Être heureuse

L’histoire d’Emma


Femme qui court le visage rayonnant de joie.

Au commencement de ma dernière année d’études secondaires, je suis devenue anxieuse et déprimée. J’ai fait des analyses médicales qui ont révélé que mon corps ne produisait pas assez de sérotonine et que cela avait un effet négatif sur ma capacité à être heureuse.

On m’a prescrit toutes sortes de pilules, liquides et médicaments. J’ai refusé de les prendre parce que j’avais le sentiment que je pouvais me guérir moi-même. Après avoir fait des recherches sur les facteurs agissant sur la production de sérotonine, j’en ai conclus que je devais faire de l’exercice.
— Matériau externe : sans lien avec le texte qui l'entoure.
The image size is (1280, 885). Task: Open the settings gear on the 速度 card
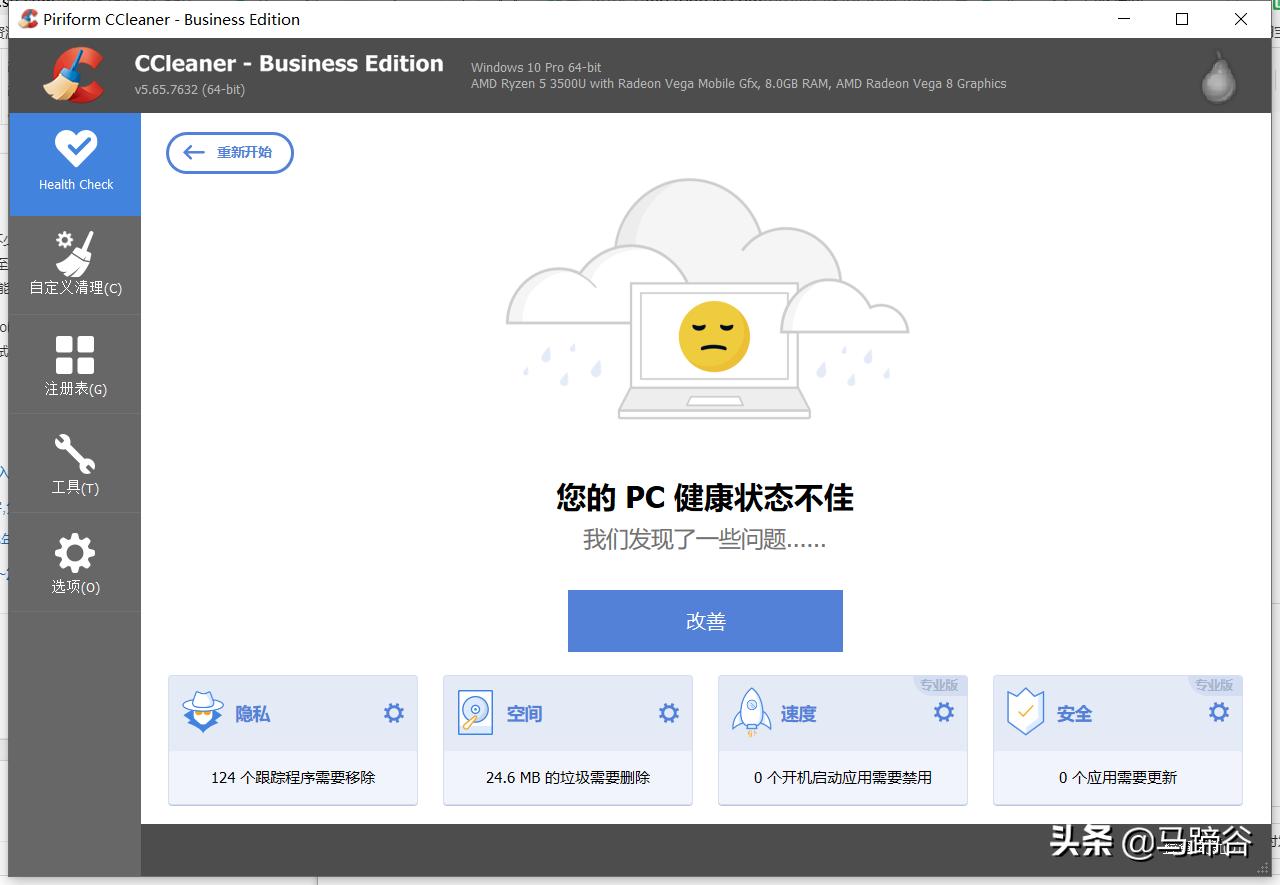click(x=942, y=712)
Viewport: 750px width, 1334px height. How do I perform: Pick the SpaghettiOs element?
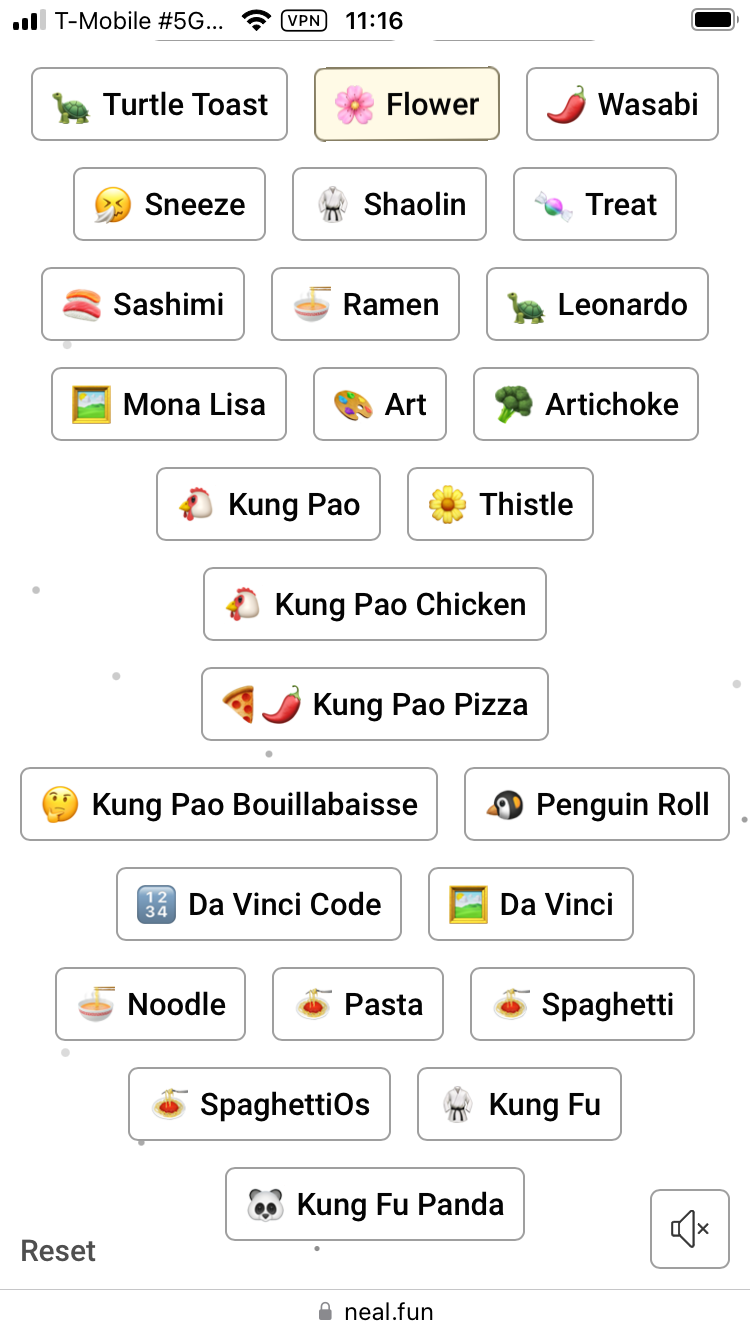(259, 1104)
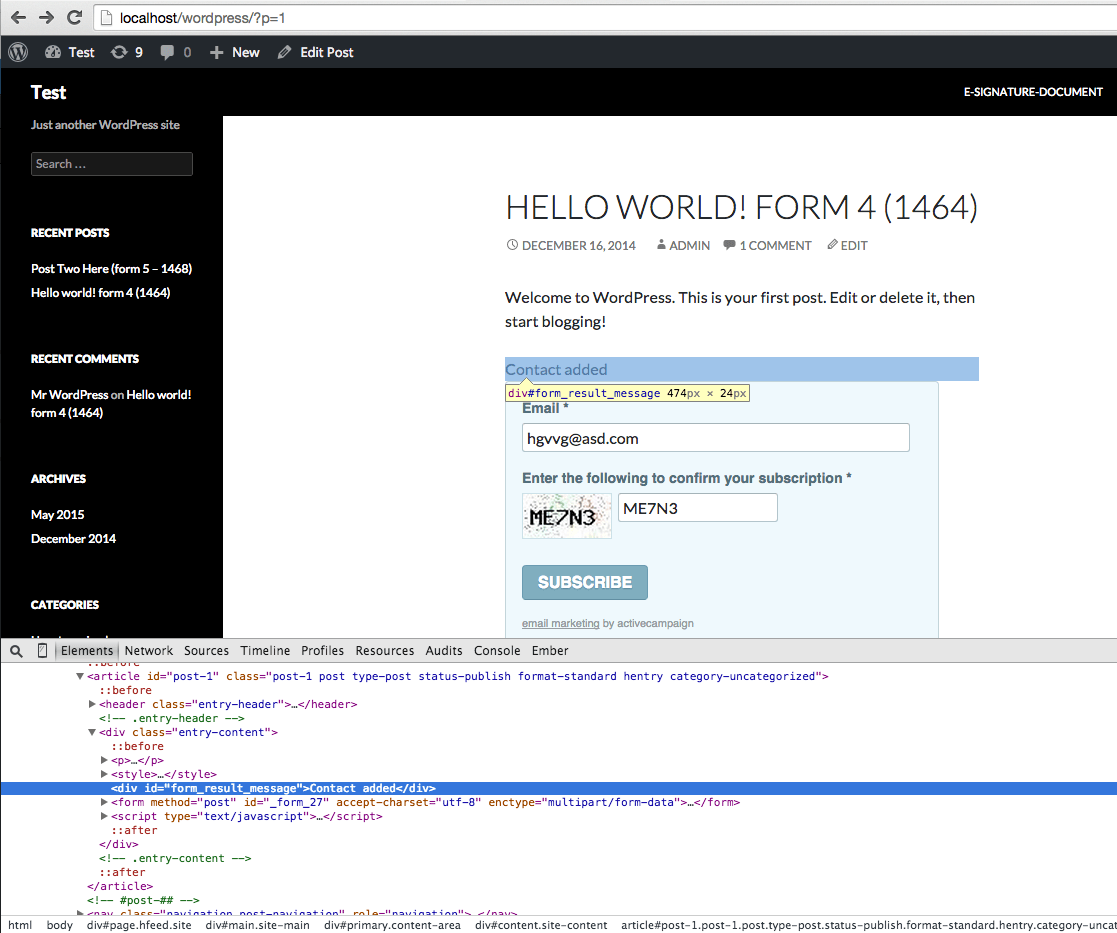Click the DevTools magnifier inspect icon
The image size is (1117, 933).
16,651
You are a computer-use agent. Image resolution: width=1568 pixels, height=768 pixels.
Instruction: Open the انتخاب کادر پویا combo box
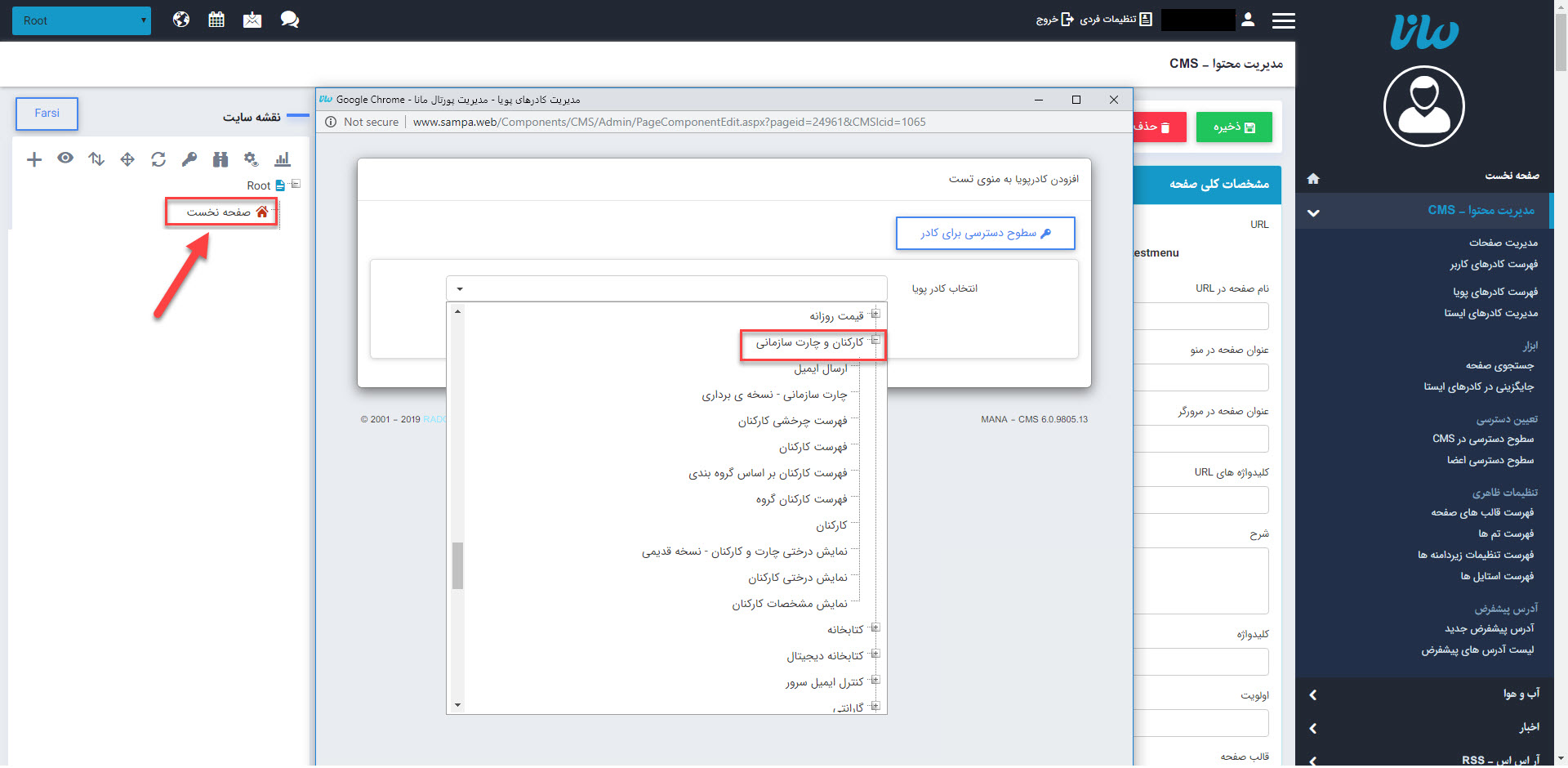click(x=666, y=288)
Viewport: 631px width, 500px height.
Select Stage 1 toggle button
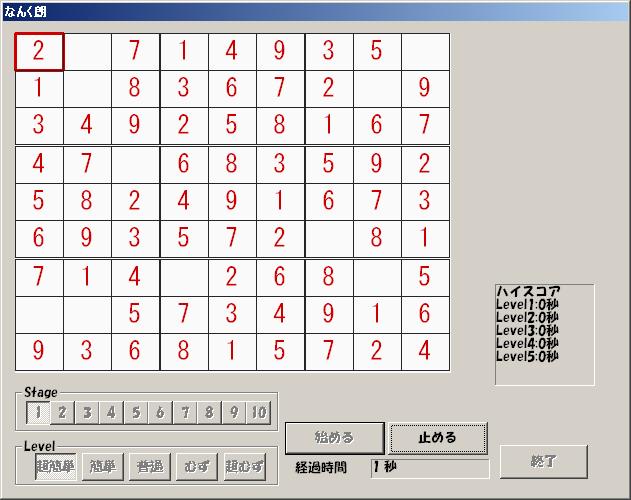click(37, 412)
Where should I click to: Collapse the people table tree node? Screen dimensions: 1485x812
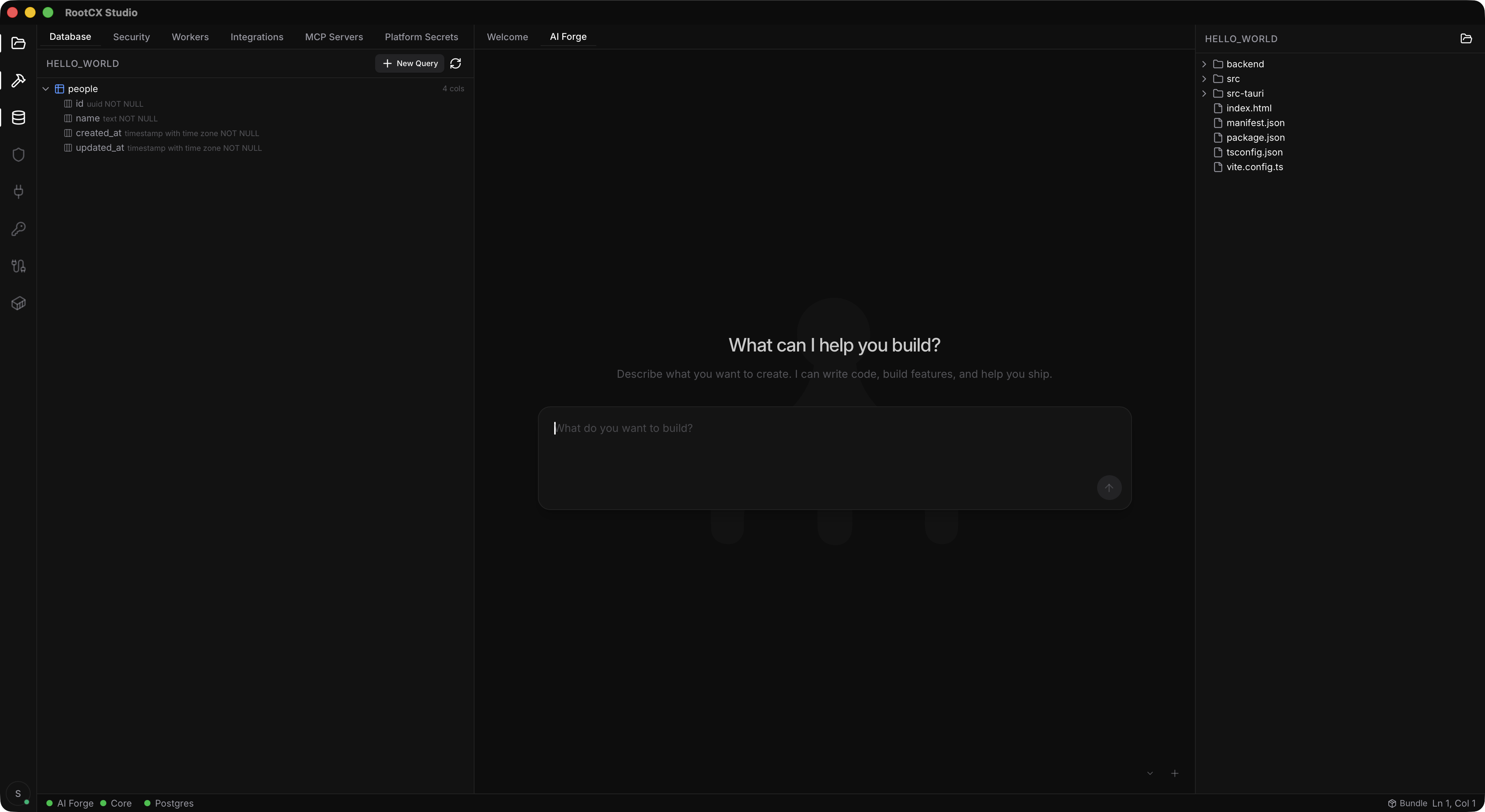click(x=46, y=89)
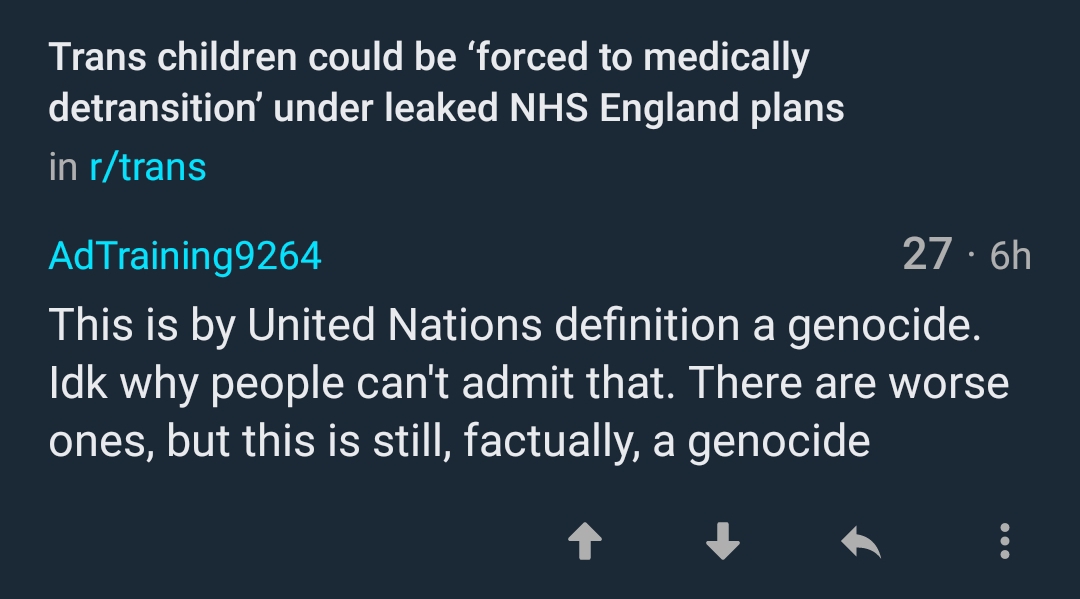Tap the empty area left of the upvote arrow
The image size is (1080, 599).
[x=300, y=542]
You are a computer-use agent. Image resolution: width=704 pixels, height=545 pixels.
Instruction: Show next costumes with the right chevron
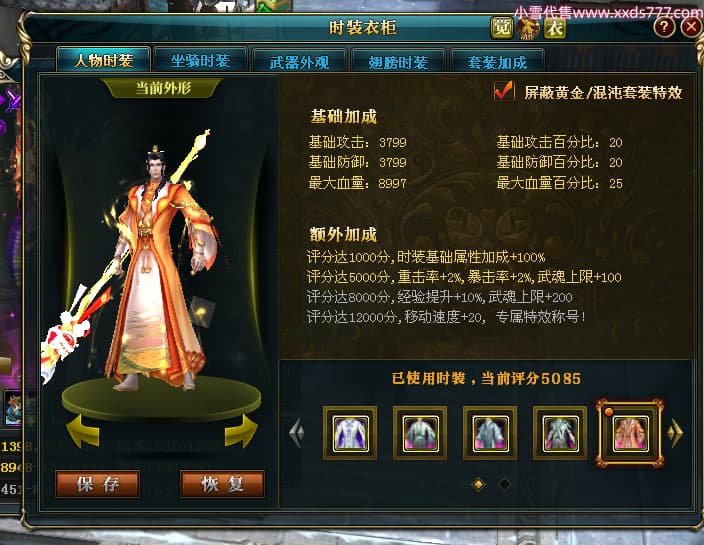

Pendant cette période, je ne dormais pas très bien et je me sentais terriblement anxieuse. Pour y remédier, je sortais furtivement la nuit et j’allais courir jusqu’à ce que l’anxiété s’en aille. J’ai commencé à sauter des repas parce que je me sentais trop anxieuse lorsque je restais assise. Pour continuer à bouger, je courais avant, pendant et après l’école ou le travail et au milieu de la nuit. Je ne supportais même pas de rester assise suffisamment longtemps pour lire les Écritures, donc je les écoutais sur mon baladeur MP3 en même temps que je courais.

À environ dix-huit ans, je pouvais passer trois ou quatre jours sans rien manger. Je buvais de l’eau jusqu’à en avoir mal aux reins. Mon corps semblait avoir oublié comment ingurgiter de la nourriture ou des liquides.

En affichant un visage heureux, je pensais que je pouvais tromper le monde et faire croire que j’allais bien. Mais en dehors de mes activités quotidiennes normales, je n'avais pas de vie sociale. Tout ce qui comptait, c’était de rester en mouvement. Courir, c’était comme aller prendre ma dose. Même si j’étais entourée de gens merveilleux, je me sentais seule.

Un de mes professeurs au lycée m’a dit que j’étais trop maigre. Quand j’ai protesté, elle est revenue à la charge en disant que j’étais trop maigre et que c’était laid. Sous le choc, j’ai raconté ce qui s’était passé à une amie. Mais à ma surprise, elle a regardé ses pieds, le mur, partout sauf moi, et a ajouté : « Eh bien, tu es vraiment super maigre ». Je ne l’ai pas crue, et j’ai refusé d’y croire pendant longtemps.

Cependant, un jour j’ai décidé de m’informer sur le poids des personnes en bonne santé et de me peser. J’ai été choquée par ce qu’indiquait la balance. Pour 1 m 55, le poids minimum que j'aurais dû faire tout en étant quand même en bonne santé était de 47,5 kg. La balance indiquait 37 kg. C’est à ce moment-là que j’ai reconnu que j’avais un problème.

Cependant, le processus de guérison n’a pas été facile car il m’a fallu plusieurs années pour atteindre un poids normal et être heureuse de nouveau. J’ai fait des erreurs en cours de route mais il fallait que je comprenne que c’en était assez. Pour réussir à guérir, je me suis soustraite complètement à tout ce qui m’était familier et potentiellement destructeur. J’ai trouvé un nouvel environnement professionnel au sein d’un établissement d’enseignement supérieur situé au milieu de nulle part. C’est là que j’ai découvert comment aller au Christ et me libérer de ma dépendance.

Le changement a débuté lorsque j'ai commencé faire du bénévolat dans une école élémentaire, ce qui, à travers le service, m'a permis de me concentrer sur les autres. J’ai eu aussi un instructeur d’institut qui m’a enseigné comment reconnaître la révélation et comment retrouver la compagnie de l’Esprit. Peu à peu j’ai appris que mon Père céleste m’aime et qu'il veut que je sois heureuse et en bonne santé. Après avoir remis ma vie en ordre en mettant fortement l’accent sur l’obéissance à la Parole de Sagesse, j’ai été en mesure de me forger un témoignage puissant.

Je pense que cette expérience d’anorexie et de dépendance à l’exercice physique a fait de moi une personne plus compatissante parce que je peux mieux comprendre les personnes souffrant de dépendance. Aujourd’hui, je suis mariée et mère d’un merveilleux petit garçon. J’ai retrouvé un poids normal, je fais de l’exercice avec modération, je mange sainement et j’apprends à mon fils à faire de même. J’aime ma vie.